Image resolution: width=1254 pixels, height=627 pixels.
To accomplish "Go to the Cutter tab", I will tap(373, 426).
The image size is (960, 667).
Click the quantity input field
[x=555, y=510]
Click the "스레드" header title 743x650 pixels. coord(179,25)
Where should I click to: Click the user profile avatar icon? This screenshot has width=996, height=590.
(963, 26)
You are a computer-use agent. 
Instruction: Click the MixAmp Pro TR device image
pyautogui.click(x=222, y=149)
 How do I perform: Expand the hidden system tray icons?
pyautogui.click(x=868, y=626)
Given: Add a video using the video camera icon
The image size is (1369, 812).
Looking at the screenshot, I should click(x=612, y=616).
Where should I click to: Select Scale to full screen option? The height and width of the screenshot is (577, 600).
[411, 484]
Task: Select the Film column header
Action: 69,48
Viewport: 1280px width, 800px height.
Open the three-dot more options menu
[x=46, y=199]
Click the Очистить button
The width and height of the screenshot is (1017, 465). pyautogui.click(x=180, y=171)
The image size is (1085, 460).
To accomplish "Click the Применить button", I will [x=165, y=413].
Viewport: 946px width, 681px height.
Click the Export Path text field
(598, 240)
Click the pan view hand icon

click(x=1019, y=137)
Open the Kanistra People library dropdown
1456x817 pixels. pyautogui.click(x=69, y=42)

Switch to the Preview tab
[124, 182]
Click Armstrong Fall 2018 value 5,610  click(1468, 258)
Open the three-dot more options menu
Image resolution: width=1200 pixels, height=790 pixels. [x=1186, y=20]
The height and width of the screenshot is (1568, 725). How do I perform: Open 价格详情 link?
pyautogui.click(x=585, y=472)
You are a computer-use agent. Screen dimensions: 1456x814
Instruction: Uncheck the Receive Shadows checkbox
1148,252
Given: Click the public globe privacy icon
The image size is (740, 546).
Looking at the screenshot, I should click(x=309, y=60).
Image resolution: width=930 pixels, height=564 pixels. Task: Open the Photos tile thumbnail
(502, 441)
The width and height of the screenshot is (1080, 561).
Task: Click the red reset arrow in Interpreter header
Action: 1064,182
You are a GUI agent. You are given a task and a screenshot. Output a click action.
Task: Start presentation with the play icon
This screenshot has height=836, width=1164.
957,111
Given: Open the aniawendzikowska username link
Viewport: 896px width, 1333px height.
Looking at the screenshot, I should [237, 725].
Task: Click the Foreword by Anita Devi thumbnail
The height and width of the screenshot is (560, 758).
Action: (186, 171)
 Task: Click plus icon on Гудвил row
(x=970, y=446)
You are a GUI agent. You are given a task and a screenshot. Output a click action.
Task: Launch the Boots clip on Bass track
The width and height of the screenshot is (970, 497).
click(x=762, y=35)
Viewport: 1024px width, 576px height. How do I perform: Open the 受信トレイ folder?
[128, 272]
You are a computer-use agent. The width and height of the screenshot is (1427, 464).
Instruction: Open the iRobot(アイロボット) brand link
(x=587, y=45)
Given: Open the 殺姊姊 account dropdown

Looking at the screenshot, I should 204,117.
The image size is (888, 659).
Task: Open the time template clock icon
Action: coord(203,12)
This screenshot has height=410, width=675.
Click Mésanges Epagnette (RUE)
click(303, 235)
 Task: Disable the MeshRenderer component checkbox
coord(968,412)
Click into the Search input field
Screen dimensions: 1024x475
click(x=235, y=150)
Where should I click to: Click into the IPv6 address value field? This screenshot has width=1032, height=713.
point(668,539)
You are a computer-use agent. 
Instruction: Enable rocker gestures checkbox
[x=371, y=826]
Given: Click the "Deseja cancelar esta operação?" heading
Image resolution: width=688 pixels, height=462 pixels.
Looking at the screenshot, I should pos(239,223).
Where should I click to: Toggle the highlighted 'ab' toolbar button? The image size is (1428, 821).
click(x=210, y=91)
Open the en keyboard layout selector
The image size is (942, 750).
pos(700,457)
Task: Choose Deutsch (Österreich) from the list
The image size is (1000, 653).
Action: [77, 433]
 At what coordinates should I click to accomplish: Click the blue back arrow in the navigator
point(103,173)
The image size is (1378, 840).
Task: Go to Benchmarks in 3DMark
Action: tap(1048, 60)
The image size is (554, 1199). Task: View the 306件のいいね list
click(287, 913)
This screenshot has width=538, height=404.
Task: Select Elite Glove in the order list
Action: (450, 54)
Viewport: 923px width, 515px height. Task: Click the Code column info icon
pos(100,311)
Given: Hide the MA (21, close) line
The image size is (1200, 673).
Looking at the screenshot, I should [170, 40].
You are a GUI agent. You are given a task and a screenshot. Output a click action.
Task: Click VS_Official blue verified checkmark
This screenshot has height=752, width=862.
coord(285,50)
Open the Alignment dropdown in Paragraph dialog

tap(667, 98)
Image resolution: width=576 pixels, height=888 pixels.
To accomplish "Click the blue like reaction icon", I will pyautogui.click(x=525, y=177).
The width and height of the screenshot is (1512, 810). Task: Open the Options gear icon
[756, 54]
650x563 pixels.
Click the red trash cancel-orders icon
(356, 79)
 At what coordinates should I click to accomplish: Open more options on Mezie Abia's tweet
== == ==
— Problem —
Copy out the material in full, exactly as it reads.

— Your solution —
Image resolution: width=1254 pixels, height=627 pixels.
To accomplish "Go to the Cutter tab", I will tap(373, 426).
The image size is (960, 667).
Click the quantity input field
[x=555, y=510]
Click the "스레드" header title 743x650 pixels. coord(179,25)
Where should I click to: Click the user profile avatar icon? This screenshot has width=996, height=590.
(963, 26)
You are a computer-use agent. 
Instruction: Click the MixAmp Pro TR device image
pyautogui.click(x=222, y=149)
 How do I perform: Expand the hidden system tray icons?
pyautogui.click(x=868, y=626)
Given: Add a video using the video camera icon
The image size is (1369, 812).
Looking at the screenshot, I should click(x=612, y=616).
Where should I click to: Select Scale to full screen option? The height and width of the screenshot is (577, 600).
[411, 484]
Task: Select the Film column header
Action: 69,48
Viewport: 1280px width, 800px height.
Open the three-dot more options menu
[x=46, y=199]
Click the Очистить button
The width and height of the screenshot is (1017, 465). pyautogui.click(x=180, y=171)
The image size is (1085, 460).
To accomplish "Click the Применить button", I will [x=165, y=413].
Viewport: 946px width, 681px height.
Click the Export Path text field
(598, 240)
Click the pan view hand icon

click(x=1019, y=137)
Open the Kanistra People library dropdown
1456x817 pixels. pyautogui.click(x=69, y=42)

Switch to the Preview tab
[124, 182]
Click Armstrong Fall 2018 value 5,610  click(1468, 258)
Open the three-dot more options menu
Image resolution: width=1200 pixels, height=790 pixels. [x=1186, y=20]
The height and width of the screenshot is (1568, 725). How do I perform: Open 价格详情 link?
pyautogui.click(x=585, y=472)
You are a computer-use agent. Screen dimensions: 1456x814
Instruction: Uncheck the Receive Shadows checkbox
1148,252
Given: Click the public globe privacy icon
The image size is (740, 546).
Looking at the screenshot, I should click(x=309, y=60).
Image resolution: width=930 pixels, height=564 pixels. Task: Open the Photos tile thumbnail
(502, 441)
The width and height of the screenshot is (1080, 561).
Task: Click the red reset arrow in Interpreter header
Action: 1064,182
You are a GUI agent. You are given a task and a screenshot. Output a click action.
Task: Start presentation with the play icon
This screenshot has height=836, width=1164.
957,111
Given: Open the aniawendzikowska username link
Viewport: 896px width, 1333px height.
Looking at the screenshot, I should [237, 725].
Task: Click the Foreword by Anita Devi thumbnail
The height and width of the screenshot is (560, 758).
Action: (186, 171)
 Task: Click plus icon on Гудвил row
(x=970, y=446)
You are a GUI agent. You are given a task and a screenshot. Output a click action.
Task: Launch the Boots clip on Bass track
The width and height of the screenshot is (970, 497).
click(x=762, y=35)
Viewport: 1024px width, 576px height. How do I perform: Open the 受信トレイ folder?
[128, 272]
You are a computer-use agent. The width and height of the screenshot is (1427, 464).
Instruction: Open the iRobot(アイロボット) brand link
(x=587, y=45)
Given: Open the 殺姊姊 account dropdown

Looking at the screenshot, I should 204,117.
The image size is (888, 659).
Task: Open the time template clock icon
Action: coord(203,12)
This screenshot has height=410, width=675.
Click Mésanges Epagnette (RUE)
click(303, 235)
 Task: Disable the MeshRenderer component checkbox
coord(968,412)
Click into the Search input field
Screen dimensions: 1024x475
click(x=235, y=150)
Where should I click to: Click into the IPv6 address value field? This screenshot has width=1032, height=713.
point(668,539)
You are a computer-use agent. 
Instruction: Enable rocker gestures checkbox
[x=371, y=826]
Given: Click the "Deseja cancelar esta operação?" heading
Image resolution: width=688 pixels, height=462 pixels.
Looking at the screenshot, I should pos(239,223).
Where should I click to: Toggle the highlighted 'ab' toolbar button? The image size is (1428, 821).
click(x=210, y=91)
Open the en keyboard layout selector
The image size is (942, 750).
pos(700,457)
Task: Choose Deutsch (Österreich) from the list
The image size is (1000, 653).
Action: [77, 433]
 At what coordinates should I click to accomplish: Click the blue back arrow in the navigator
point(103,173)
The image size is (1378, 840).
Task: Go to Benchmarks in 3DMark
Action: tap(1048, 60)
The image size is (554, 1199). Task: View the 306件のいいね list
click(287, 913)
This screenshot has width=538, height=404.
Task: Select Elite Glove in the order list
Action: (450, 54)
Viewport: 923px width, 515px height. Task: Click the Code column info icon
pos(100,311)
Given: Hide the MA (21, close) line
The image size is (1200, 673).
Looking at the screenshot, I should [170, 40].
You are a GUI agent. You are given a task and a screenshot. Output a click action.
Task: Click VS_Official blue verified checkmark
This screenshot has height=752, width=862.
coord(285,50)
Open the Alignment dropdown in Paragraph dialog

tap(667, 98)
Image resolution: width=576 pixels, height=888 pixels.
To accomplish "Click the blue like reaction icon", I will pyautogui.click(x=525, y=177).
The width and height of the screenshot is (1512, 810). Task: Open the Options gear icon
[756, 54]
650x563 pixels.
Click the red trash cancel-orders icon
(356, 79)
 At what coordinates should I click to accomplish: Open more options on Mezie Abia's tweet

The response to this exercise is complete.